Novo olhar sobre a frágil autoridade do autor

Já tive oportunidade, mais de uma vez, de tecer comentários a respeito da autoridade do autor sobre sua obra
30/11/2014

Já tive oportunidade, mais de uma vez, de tecer comentários a respeito da autoridade do autor sobre sua obra. Autoridade no sentido de decidir o sentido do texto e, de maneira mais abrangente, o significado de trechos centrais que chegam a definir a forma como o livro é percebido.

A dúvida sobre a traição ou não de Capitu já é por demais conhecida e comentada. Decidir-se pelo sim ou pelo não nesse ponto é algo que define sua maneira de ler e entender toda a trama. Não se trata absolutamente de um item trivial do romance.

Outra dúvida interessante sobre outro grande romance, este do peruano Mario Vargas Llosa: o Jaguar matou ou não seu colega Ricardo Arana (“el Esclavo”), em La ciudad y los perros? Não se trata de um ponto tão central do romance quanto o é a traição (ou não) de Capitu em Dom Casmurro. Mesmo assim, não deixa de ter seu charme — ou, dito de outra forma, não deixar de acrescentar uma camada a mais de fascínio ao romance.

Voltando ao livro de Vargas Llosa, o Jaguar, aparentemente, teria de fato assassinado o “Escravo”, pois o próprio personagem confessa o crime. Mas o texto não deixa de lançar dúvidas sobre o fato: a confissão parece frágil, extemporânea, e acaba caindo no vazio, pois prevalece a versão oficial de morte por acidente. Além do mais, o Jaguar parece não querer insistir na própria culpa. O leitor capta essa dúvida e a amplifica.
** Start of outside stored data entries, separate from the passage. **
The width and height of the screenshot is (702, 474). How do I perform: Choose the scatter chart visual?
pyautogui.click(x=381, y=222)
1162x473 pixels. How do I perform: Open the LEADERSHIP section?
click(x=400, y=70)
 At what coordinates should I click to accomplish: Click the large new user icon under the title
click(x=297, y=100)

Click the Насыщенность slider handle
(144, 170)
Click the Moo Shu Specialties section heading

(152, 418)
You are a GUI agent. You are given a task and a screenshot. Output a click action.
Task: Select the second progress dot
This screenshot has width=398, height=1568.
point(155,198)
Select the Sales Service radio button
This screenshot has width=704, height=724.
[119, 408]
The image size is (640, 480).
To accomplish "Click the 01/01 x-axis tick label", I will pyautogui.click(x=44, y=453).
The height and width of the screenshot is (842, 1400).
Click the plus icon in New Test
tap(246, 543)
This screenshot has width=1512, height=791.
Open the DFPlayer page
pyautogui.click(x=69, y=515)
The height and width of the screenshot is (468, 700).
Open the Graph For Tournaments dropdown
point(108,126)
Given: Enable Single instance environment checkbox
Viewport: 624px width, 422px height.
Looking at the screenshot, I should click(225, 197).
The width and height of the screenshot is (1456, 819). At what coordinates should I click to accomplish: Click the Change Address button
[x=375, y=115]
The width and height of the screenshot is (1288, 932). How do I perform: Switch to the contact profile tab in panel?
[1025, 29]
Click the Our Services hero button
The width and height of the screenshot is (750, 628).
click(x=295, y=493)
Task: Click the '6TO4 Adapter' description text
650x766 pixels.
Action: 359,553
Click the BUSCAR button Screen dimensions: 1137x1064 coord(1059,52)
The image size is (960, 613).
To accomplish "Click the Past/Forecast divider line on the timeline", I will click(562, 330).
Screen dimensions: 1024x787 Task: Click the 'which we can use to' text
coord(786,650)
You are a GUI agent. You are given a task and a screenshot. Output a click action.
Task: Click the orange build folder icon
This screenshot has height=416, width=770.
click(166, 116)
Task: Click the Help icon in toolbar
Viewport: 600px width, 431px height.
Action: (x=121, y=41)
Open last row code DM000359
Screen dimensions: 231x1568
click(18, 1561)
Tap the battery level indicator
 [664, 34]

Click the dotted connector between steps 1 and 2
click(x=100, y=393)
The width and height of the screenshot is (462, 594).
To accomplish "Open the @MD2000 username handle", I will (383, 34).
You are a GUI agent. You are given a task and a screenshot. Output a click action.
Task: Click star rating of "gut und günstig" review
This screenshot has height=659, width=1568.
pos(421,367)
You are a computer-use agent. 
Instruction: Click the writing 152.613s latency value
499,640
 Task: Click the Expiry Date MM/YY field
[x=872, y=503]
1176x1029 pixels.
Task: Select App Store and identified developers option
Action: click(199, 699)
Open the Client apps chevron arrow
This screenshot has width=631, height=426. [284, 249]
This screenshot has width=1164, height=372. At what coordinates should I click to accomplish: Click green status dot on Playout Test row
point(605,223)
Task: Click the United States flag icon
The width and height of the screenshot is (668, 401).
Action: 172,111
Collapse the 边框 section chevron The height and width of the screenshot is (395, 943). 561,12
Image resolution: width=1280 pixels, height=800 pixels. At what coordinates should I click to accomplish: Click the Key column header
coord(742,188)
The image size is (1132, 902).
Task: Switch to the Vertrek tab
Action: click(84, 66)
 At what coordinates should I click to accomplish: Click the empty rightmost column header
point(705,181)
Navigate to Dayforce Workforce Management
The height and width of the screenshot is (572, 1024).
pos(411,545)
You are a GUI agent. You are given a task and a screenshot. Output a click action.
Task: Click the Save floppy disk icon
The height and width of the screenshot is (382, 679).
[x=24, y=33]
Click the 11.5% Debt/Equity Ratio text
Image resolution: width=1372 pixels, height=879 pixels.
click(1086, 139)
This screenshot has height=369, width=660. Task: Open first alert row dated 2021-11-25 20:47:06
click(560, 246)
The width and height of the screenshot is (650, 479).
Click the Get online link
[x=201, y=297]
O autor, curiosamente, parecia ele mesmo não ter dúvidas: o Jaguar matara, sim, seu colega Arana. Vargas Llosa narra a história da dúvida em entrevista a um jornal de Lima: certa vez, no México, um crítico literário francês, diretor da comissão de literatura da Gallimard, lhe comentou haver gostado muito do personagem Jaguar, pelo fato de este atribuir a si mesmo um crime que não cometera, a fim de reconquistar sua autoridade. A reação de Vargas Llosa foi de surpresa: o Jaguar matara, sim, o “Escravo”. O crítico retrucou com atrevimento e segurança: você está enganado, não entende seu próprio romance; para o Jaguar, perder a liderança seria uma tragédia infinitamente pior do que ser considerado criminoso.

Vargas Llosa confessa, na entrevista, que a versão do crítico o convenceu, embora, segundo o autor, quando escreveu o romance, acreditava piamente que o Jaguar teria de fato cometido o crime. A conclusão do escritor peruano é interessante, embora nada original: o escritor não tem a última palavra sobre o que escreve; seria um grande erro pedir ao autor para explicar passagens de seu livro.

De fato, a conclusão não é nova. Já se disse que a publicação do livro marca a morte do autor e o nascimento do leitor — que chega com toda a autoridade para decidir sobre seu objeto. É com essa autoridade que o crítico francês declarou a absolvição do Jaguar, apesar de sua confissão. Há outro elemento de autoridade, também nada desprezível, oriundo de sua condição de diretor da comissão de literatura da Gallimard — mas essa é outra história.

O importante é notar que, embora possa parecer contrassenso, o leitor se situa em posição mais propícia do que o autor para decidir sobre muitos pontos do texto.

São profundas as implicações, para o tradutor e para a tradução, dessa falta de autoridade do autor sobre seu próprio texto. Valoriza-se o olhar do tradutor, como aquele que pode descobrir, na obra literária, pontos que escaparam ao próprio autor. A identificação de elementos importantes — como a dúvida que se encontra em La ciudad y los perros — é crucial para transmitir, ao leitor do texto traduzido, a mesma atmosfera produzida pelo original.

Numa simples leitura, a questão pode residir no campo da polêmica. Numa tradução, pode haver obstáculos consideráveis à manutenção de certas formas de dúvida ou ambiguidade.

Eduardo Ferreira

É diplomata, jornalista e tradutor.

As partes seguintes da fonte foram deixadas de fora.